- The Washington Times - Tuesday, December 23, 2003

BERKELEY, Calif. — California vintners are hoping mail-order and online sales will deliver new profits this season, with more states than ever allowing consumers to have wine shipped to them directly from the producer.

“There’ll be lots of wine in people’s stockings, I hope,” said Tom Shelton, president of Joseph Phelps Vineyards in St. Helena. “I think we’ve made extraordinary progress this year.”

A decade ago, only a few states permitted wineries to ship directly to consumers. But the number is now 26, with recent federal court decisions striking down bans in Michigan, Texas and Virginia. The issue is expected to wind up before the Supreme Court.

Laws governing wine shipments go back to 1933, when the 21st Amendment repealed the 13-year dry spell of Prohibition and gave states the right to regulate alcohol.

The result is a hodgepodge, with some states allowing customers to order from in-state but not out-of-state wineries while others allow customers to order only from other states with which they have signed reciprocal agreements. Meanwhile, some states have made direct wine shipments a felony.

Wine producers say the restrictive laws are arcane and need to be jettisoned.

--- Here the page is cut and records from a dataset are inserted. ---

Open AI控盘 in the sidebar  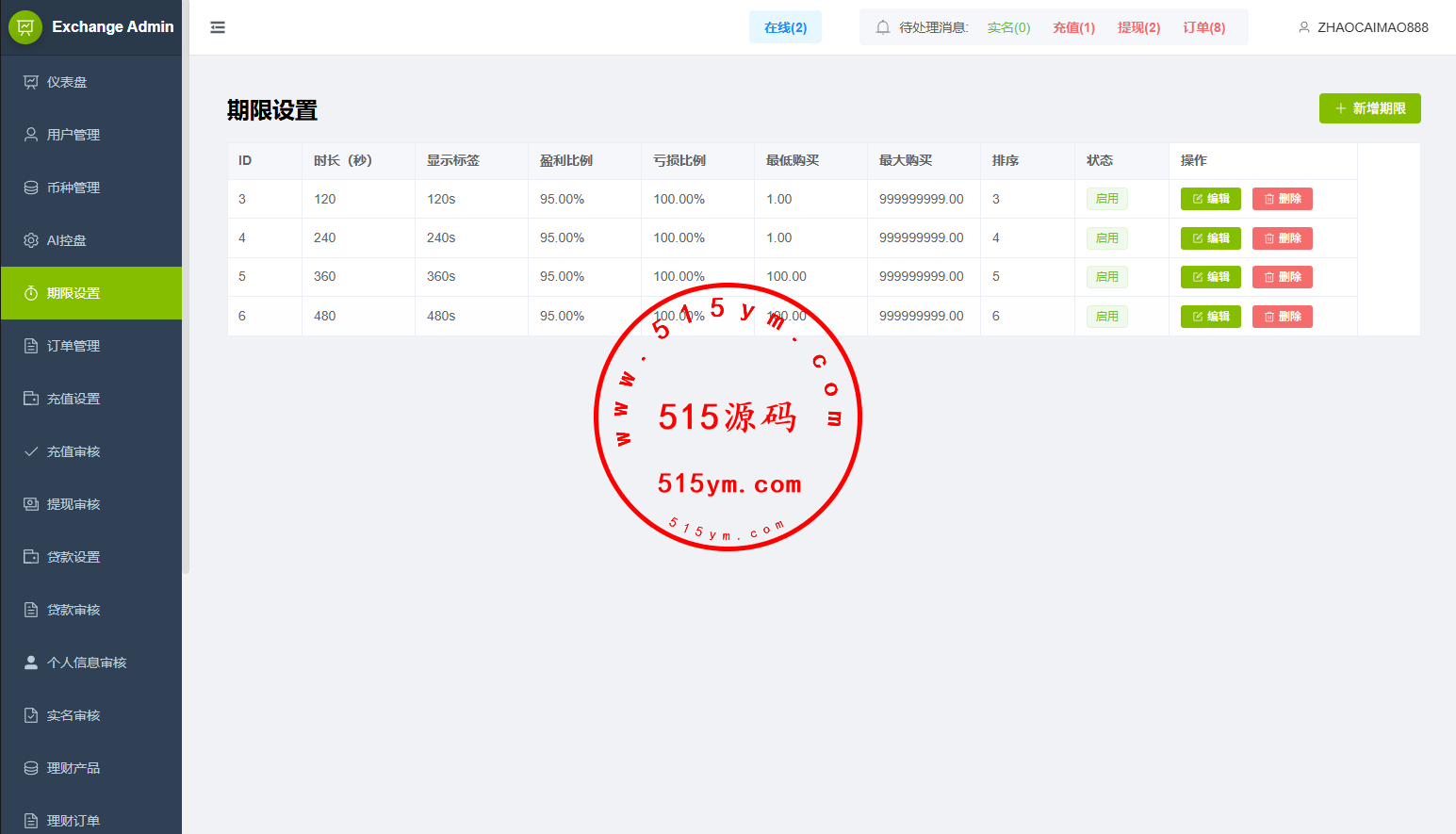point(66,240)
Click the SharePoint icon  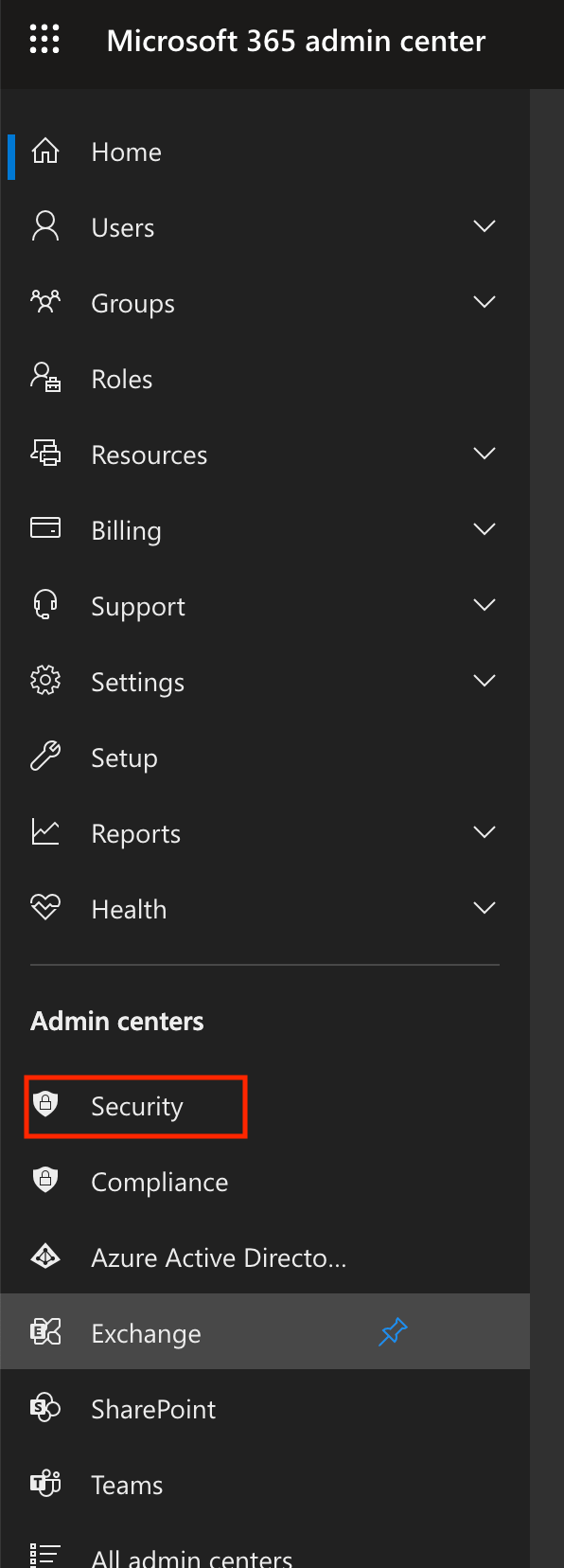pos(45,1408)
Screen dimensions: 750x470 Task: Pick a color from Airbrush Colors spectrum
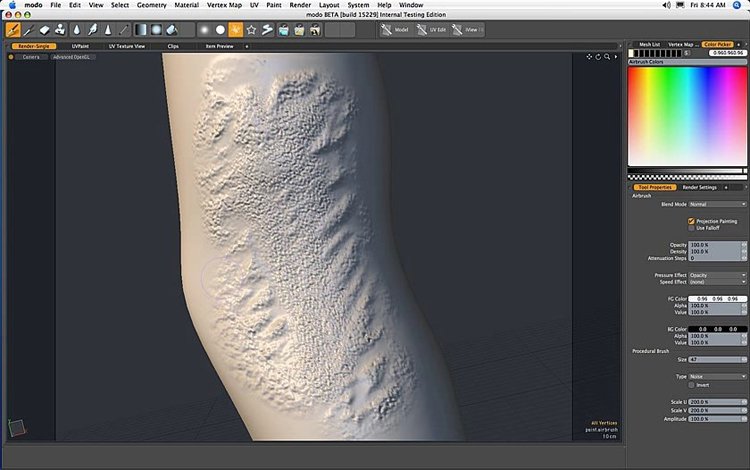pos(686,115)
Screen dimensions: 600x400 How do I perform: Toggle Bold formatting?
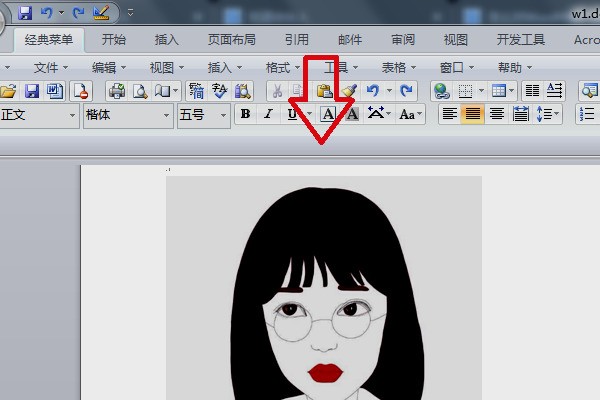[245, 114]
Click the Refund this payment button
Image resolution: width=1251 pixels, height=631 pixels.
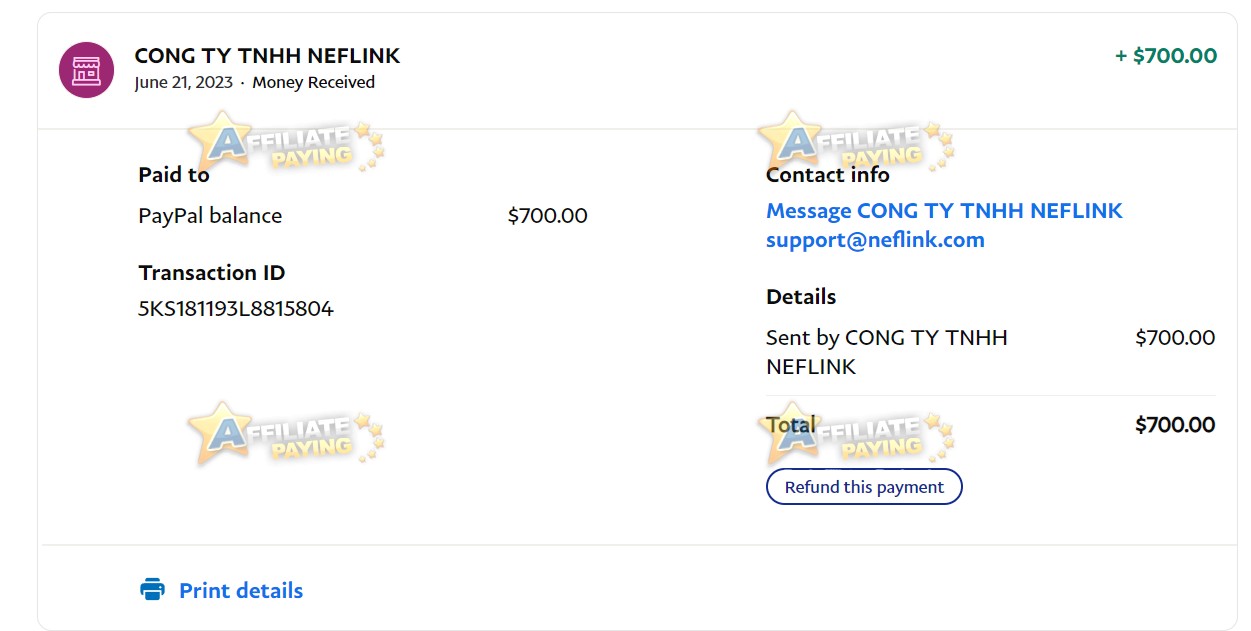coord(864,487)
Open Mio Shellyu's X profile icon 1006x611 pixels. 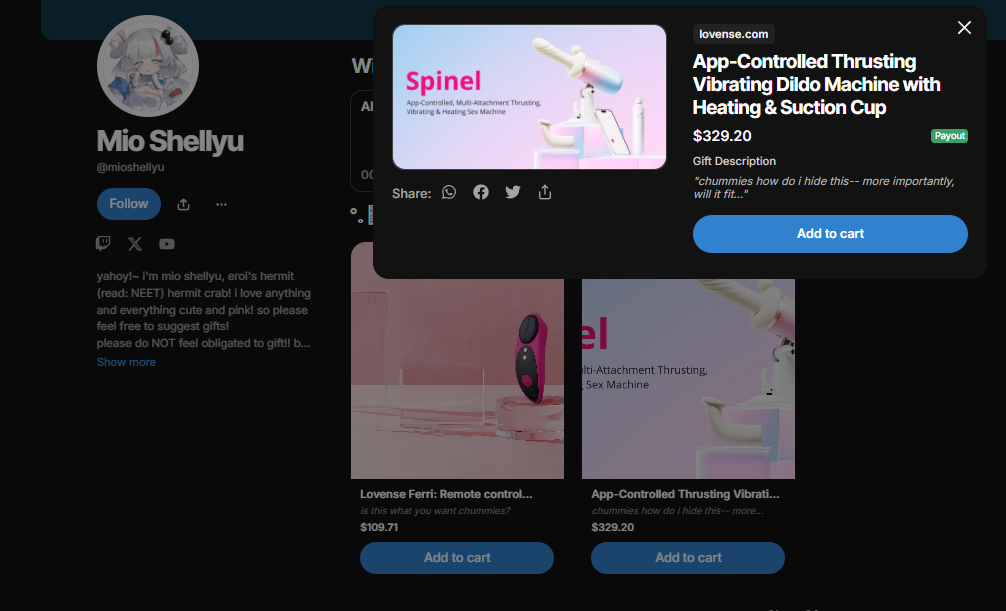click(x=135, y=244)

But wholesalers argue doing that would trample states’ rights, cut tax revenues and give teens unprecedented access to alcohol.

“You have a small handful of elitist kinds of thinkers who want to get their wine or the particular version of wine that they can’t get. They’re trying to change the whole system and make it more dangerous, less controlled,” said Craig Wolf, general counsel for the Washington-based Wine & Spirits Wholesalers of America.

Both sides have hired big names to press their cases. The wine industry has Kenneth W. Starr, best known for prosecuting the Monica Lewinsky case against President Clinton; liquor distributors have Robert Bork, the former federal appeals court judge rejected by the Senate in 1987 for a Supreme Court post.

Proponents of wine shipments say they give customers more choice and boost smaller wineries.

“Some boutique wineries will probably see a pickup simply because they’re going to put a lot of effort behind this,” said Peter Ekman, of Wine.com, an online retailer.

Pro-shippers say concerns raised by wholesalers are overblown.

Wineries are willing to work out a system to pay sales taxes, said Mr. Shelton, and he doubts that allowing more shipping will put a serious dent in the three-tier system in which wine is shipped from maker to wholesaler to restaurants and retailers. “Here in California we’ve been direct shipping for 20 years and we have a very robust wholesale tier that makes a lot of money,” he said.

As for teen drinking, shipping proponents argue it’s harder for teens to order wine over the phone or by Internet, which requires a credit card and an adult’s signature for delivery, than to go the old-fashioned route by obtaining a fake ID or hanging around a liquor store in hopes an adult will buy for them.

FedEx spokesman Howard Clabo said his company is training its drivers to deliver alcohol properly and accepts packages only from companies enrolled in its wine shipping program.